A. Conibear¹, M. J. Asghar², D. Kendall³, B. von Mentzer⁴, E. Kelly¹. ¹School of Physiology, Pharmacology and Neuroscience, University of Bristol, Bristol, United Kingdom, ²School of Life Sciences, University of Nottingham, Nottingham, United Kingdom, ³PharmNovo UK Ltd, Liverpool, United Kingdom, ⁴PharmNovo AB, Öckerö, Sweden.

Introduction: Current options for the treatment of chronic pain are limited. However, activation of the delta opioid receptor (DOPr) is potentially effective in chronic pain states and emotional disorders. DOPr agonists have low abuse liability although some agonists have pro-convulsant properties and tolerance to the therapeutic effects can develop. PharmNovo AB have developed a series of selective, small molecule DOPr agonists and we have characterised the signalling, trafficking and anti-nociceptive activity of one of these, PN6047.

Methods: G protein signalling and arrestin recruitment to the DOPr was assessed using BRET technology in HEK-293 cells. Internalization of the DOPr was quantified using the DiscoveRx PathHunter® assay. Antihyperalgesia was assessed using the monoiodoacetate (MIA) osteoarthritis pain model and tolerance to anti-nociception measured using a sciatic nerve-ligation (SNL) model of neuropathic pain. Mechanonociceptive thresholds were measured with dynamic plantar aesthesiometry in C57Bl6 mice. Mice were injected with MIA (25 mg.ml^-1; 20 μl) or saline (20 μl) 7 days prior to experimentation. Mice were treated with PN6047 (10 mg.kg.^-1; p.o.;n=6) or vehicle (HPMC; n=7) for 60 min. For the SNL model, traumatic mononeuropathy was induced by tight ligation of 1/3 of the sciatic nerve. PN6047 (3 mg.kg.^-1; p.o.; n=8) or vehicle were administered every day from days 5 to 21 post-surgery. Mechanonociceptive measurements were taken on days 7,9,12,14,16,19 and 21. Seizure liability of PN6047 (20 mg.kg^-1;p.o.; n=11) was assessed using the pentylenetetrazole (PTZ) test in CD1 mice. Data are expressed as mean ± SEM.

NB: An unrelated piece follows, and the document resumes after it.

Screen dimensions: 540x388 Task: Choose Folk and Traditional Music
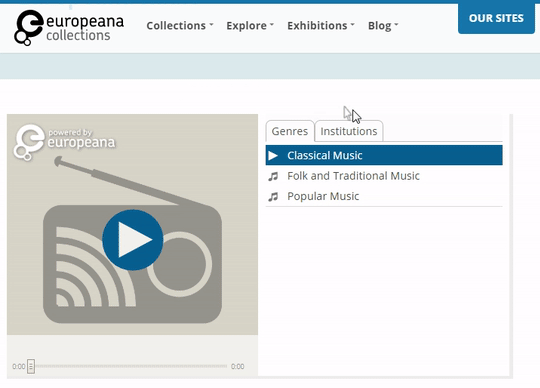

Results: PN6047 fully engages G protein signalling but is a partial agonist in both the arrestin recruitment and internalisation assays. Acute treatment with PN6047 significantly reversed the MIA-induced hyperalgesia (23.4±7.6%), in comparison to vehicle (51.9±1.2%). In the SNL model, five days after the nerve ligation mechanical hyperalgesia had developed, treatment with PN6047 resulted in a significant inhibition of the mechanical hyperalgesia (from 44.8±3.0% to 22.7±2.5%). The antihyperalgesic effect was maintained during the 21-day experimental period. PN6047 did not lower seizure threshold in the PTZ test (90.9±8.0 v 101.2±5.7 mg.kg.^-1 dose of PTZ required to induce hindlimb tonic seizures in vehicle- and PN6047-treated animals, respectively).

Conclusion: PN6047 is effective in rodent models of chronic pain, shows no analgesic tolerance after prolonged treatment and had no effect on chemically induced seizures. Thus, DOPr ligands with limited arrestin signalling may be therapeutically beneficial in the treatment of chronic pain states.